Dead White Man has been in development since 2017. It began with Hutchison’s invitation to attend an artist residency at Raw Material Company - a contemporary art platform in Dakar, Senegal. Throughout the subsequent years, he returned to Dakar to produce video and photographic work, while developing an extensive collaboration with The Or Foundation, a Ghanaian activist group based in Kantamanto (the largest secondhand market in the world). 

 

The first chapter of this work was exhibited towards the end of 2023 at the British Textile Biennial. This included sculpture, performance, video, installation, billboards and workshops. The work has received global media attention, featuring in The Guardian, Dazed, The Times, The Daily Telegraph, KingKong, Creative Review, Vogue Business, among others. 

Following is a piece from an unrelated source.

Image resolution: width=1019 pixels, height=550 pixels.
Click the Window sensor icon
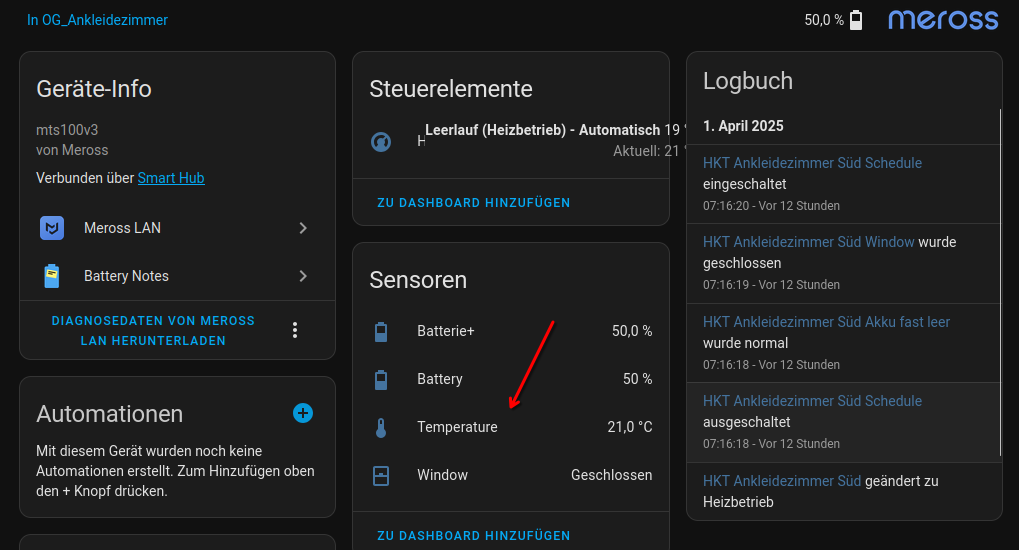tap(381, 476)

Jeremy Hutchison is a British artist based in London. Working across performance, sculpture, text and video he intervenes in systems of production and consumption, perverting norms to produce crisis and absurdity. Much of his work intervenes in consumer culture, subverting the mechanisms that sustain it: the language, media and labour practices. This results in a kind of radical nonsense, plunged into the smooth logic of capitalism. In a context of planetary catastrophe, he is committed to the potential of art to intervene; to challenge dominant structures and propose alternatives to an absurd status quo.


Exhibitions include the ICA, Modern Art Oxford, Fondazione Prada, EVA Biennale, Z33, Casino Luxembourg, Kunstverein Wiesbaden, Lisson Gallery, Victoria & Albert Museum, Jerwood Space, Kunstverein Harburger Bahnhof, Museum of Contemporary Art Arlington, British Textile Biennial, Budapest Design Biennale, Qalandiya Biennale, Korean Cultural Centre and Southbank Centre. Residencies include Delfina Foundation, Raw Material Company, Arts Catalyst, SOMA and Hospitalfield.